▶ **Travail à réaliser**
**a)** D'après le texte sur le service d'ophtalmologie, combien d'injections intravitréennes le service pratiquait-il par an en 2006 ?
**b)** Dressez la liste complète des atteintes de la macula que le Pr Souied cite, dans le texte sur le service d'ophtalmologie, comme motifs d'envoi de patients en urgence.
**c)** Poursuivez le texte sur le service d'ophtalmologie à la suite de sa dernière phrase.

***** Texte fourni *****

La nouvelle organisation a démultiplié les capacités de traitement du service qui est ainsi passé, par exemple, de 500 injections intravitréennes (IVT) par an en 2006 à 15 000 en 2020. Bilans annuels, suivis DMLA et IVT, urgences macula, chaque motif de consultation a un parcours spécifique avec des plages horaires et des salles dédiées.
Rien que pour la DMLA, quatre circuits ont été mis au point dans des locaux différents.
Les urgences macula, uniques en France et plus largement dans le monde, constituent la plus grosse nouveauté. « Nos correspondants avaient depuis longtemps l’habitude de nous envoyer en urgence des patients atteints de maladies de la macula − occlusion veineuse, lésion sur la macula ou brusque dégradation de la vision, explique le Pr Souied. On estime que les urgences macula doivent être examinées dans la semaine, les patients peuvent donc venir d’eux-mêmes dès qu’ils l’estiment nécessaire ».
Un « show room »
En ce qui concerne les appareils d’exploration, c’est un véritable « show room » ! Avec notamment de nouveaux appareils permettant de réaliser des angiographies sans colorant. « Cette nouvelle technologie consiste à mesurer la réflectance de la rétine toutes les 5 ms, et est encore très rare, précise le Pr Souied. Elle nous a fait découvrir des pathologies que nous ne connaissions pas et donné les moyens de travailler sur des couches de la rétine qui ne nous étaient jusqu’ici pas accessibles », détaille l’ophtalmologue.

***** Données disponibles *****

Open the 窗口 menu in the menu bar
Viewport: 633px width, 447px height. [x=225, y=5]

*****
***** Données disponibles *****

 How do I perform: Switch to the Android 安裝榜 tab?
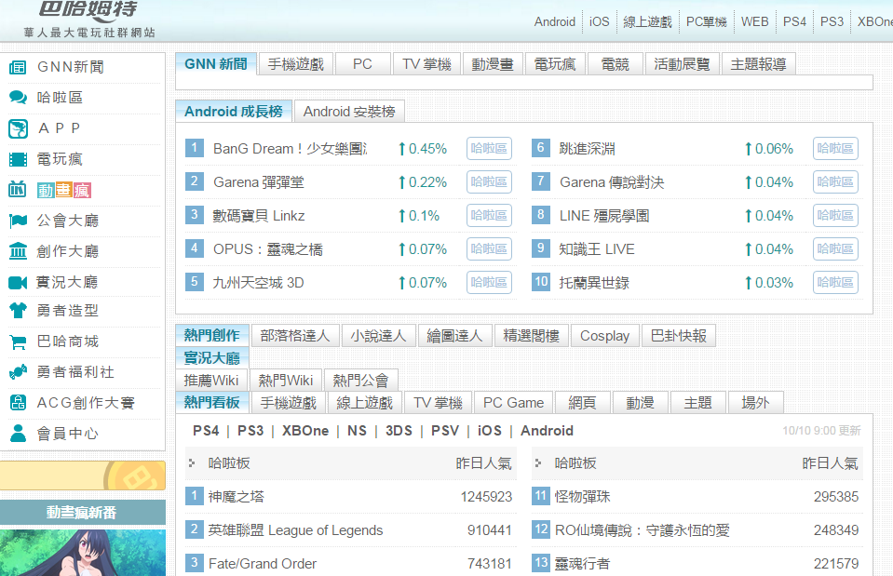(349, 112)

*****

▶ **Corrigé des exercices**
**a)** 500 injections intravitréennes par an.

**b)** Occlusion veineuse ; lésion sur la macula ; brusque dégradation de la vision.

**c)**
Dans la salle dédiée aux traitements laser, quatre appareils sont présents : un pour la photothérapie dynamique de la rétine, un deuxième pour le glaucome et les patients opérés de la cataracte, un autre pour du laser multispot, enfin, dernière nouveauté unique au monde : un robot laser manipulé par la Dr Francesca Amoroso. « Sur une image de la rétine, je dessine précisément les points que je souhaite traiter, et l’appareil va s’en charger pour moi au micron près, explique-t-elle. Même si le patient a un Parkinson ou des mouvements erratiques, l’appareil corrige en temps réel. Nous avons publié des études qui montrent que c’est moins douloureux que les autres techniques de laser. » Les pathologies ciblées pour ce nouveau type de matériel sont les rétinopathies diabétiques, les micro-anévrismes ou encore les choriorétinopathies séreuses centrales.
Le Pr Souied souhaite que ce nouveau modèle de fonctionnement améliore le pronostic du patient. « Il y a quelques années, nous avions fait une enquête pour comprendre pourquoi environ 10 % des patients abandonnent leur parcours de soins tous les cinq ans environ, rapporte-t-il. La raison majeure est l’inefficacité des soins, la distance avec l’hôpital et la pénibilité des rendez-vous pour le patient, mais aussi surtout pour l’aidant ! Notre circuit permet par exemple d’avoir une injection intravitréenne dans la foulée d’un examen. »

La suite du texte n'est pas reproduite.